WHAT YOU NEED TO DO — Copy exactly the lines of the records below, starting at the line that contains "Collapse Milwaukee Brewers To Score market" and continuing through the last line, both included; omit any pictures.

EXERCISE INPUT —

[Start of section]

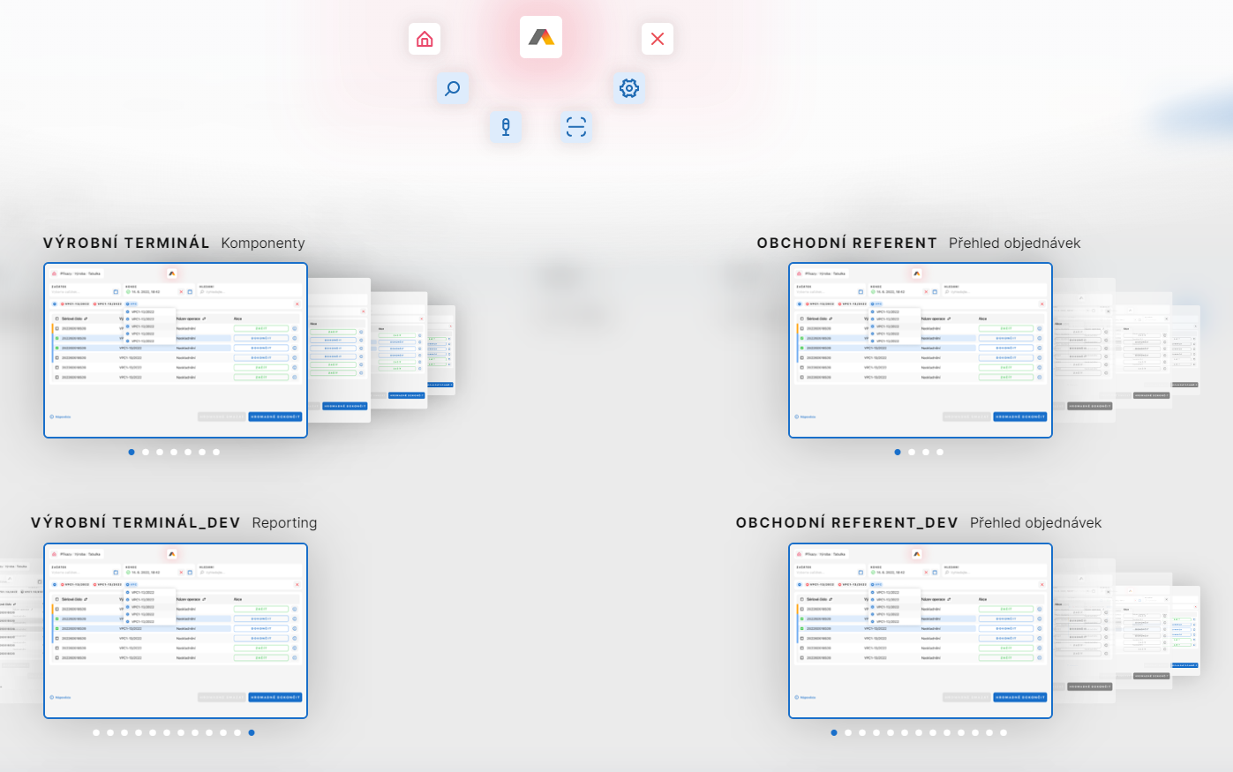The width and height of the screenshot is (1233, 772).
Task: Open the Obchodní referent Přehled objednávek main thumbnail
Action: pos(921,350)
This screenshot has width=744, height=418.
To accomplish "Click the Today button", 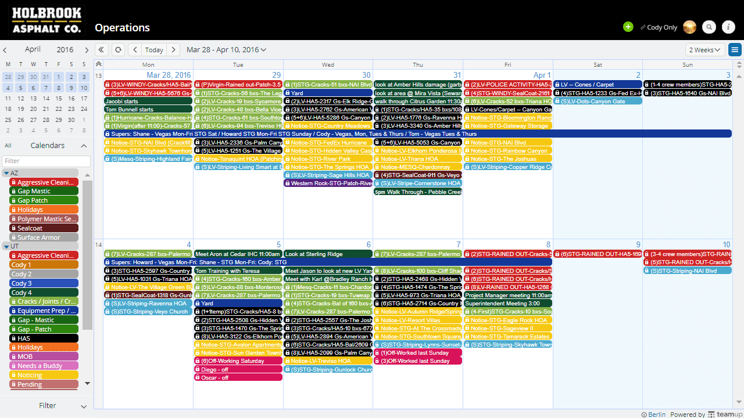I will point(154,50).
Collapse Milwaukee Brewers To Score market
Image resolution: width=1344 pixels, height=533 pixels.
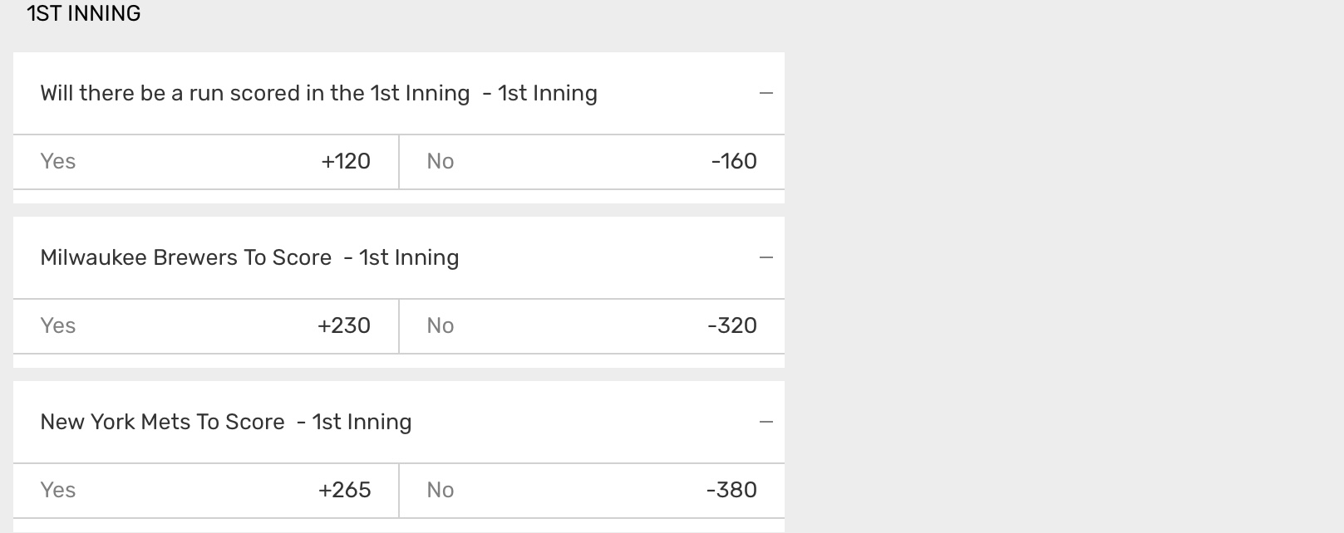coord(766,257)
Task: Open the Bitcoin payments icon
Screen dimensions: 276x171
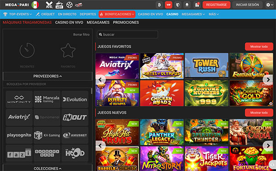Action: (159, 5)
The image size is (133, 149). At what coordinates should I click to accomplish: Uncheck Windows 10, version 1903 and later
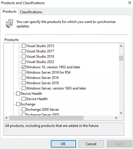[23, 67]
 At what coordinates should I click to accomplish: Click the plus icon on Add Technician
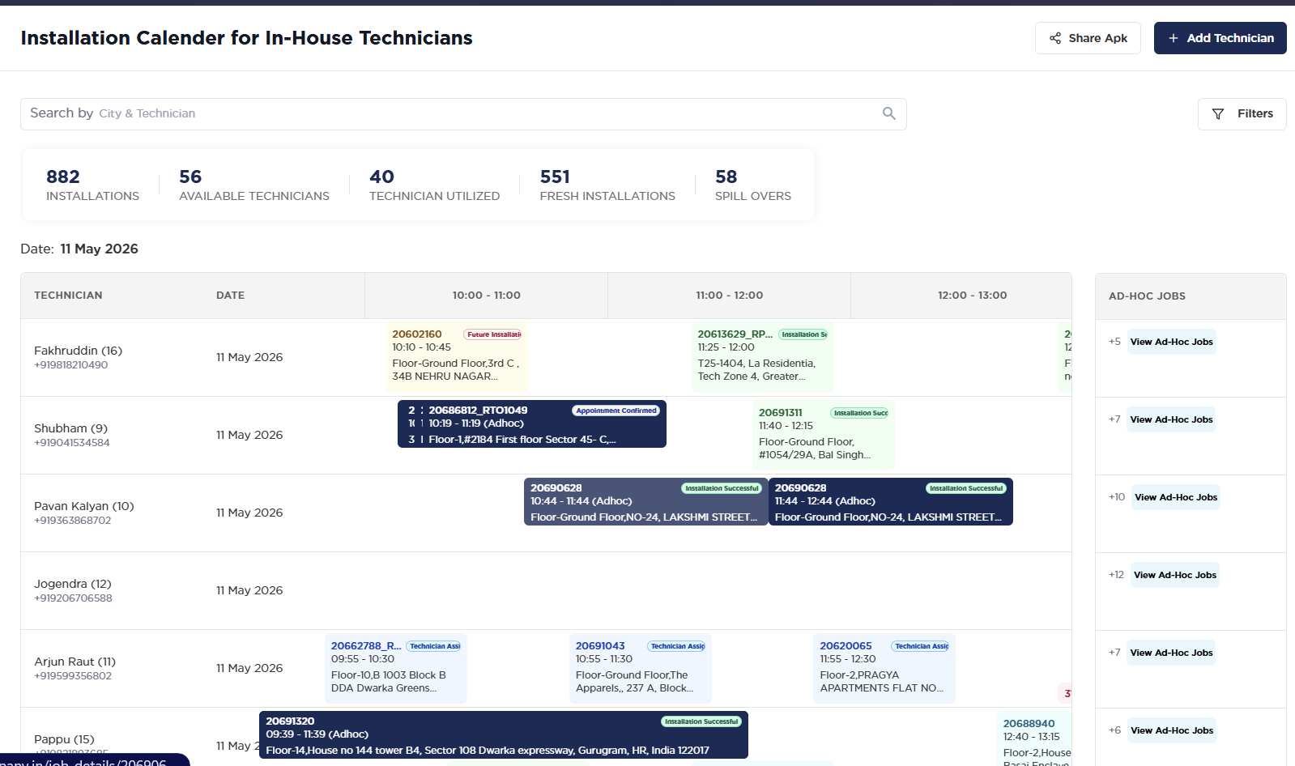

[End of section]

SOLUTION —
Collapse Milwaukee Brewers To Score market
Image resolution: width=1344 pixels, height=533 pixels.
coord(766,257)
Task: Open the Bitcoin payments icon
Screen dimensions: 276x171
Action: (159, 5)
The image size is (133, 149). At what coordinates should I click to accomplish: Uncheck Windows 10, version 1903 and later
[23, 67]
 At what coordinates should I click to accomplish: Click the plus icon on Add Technician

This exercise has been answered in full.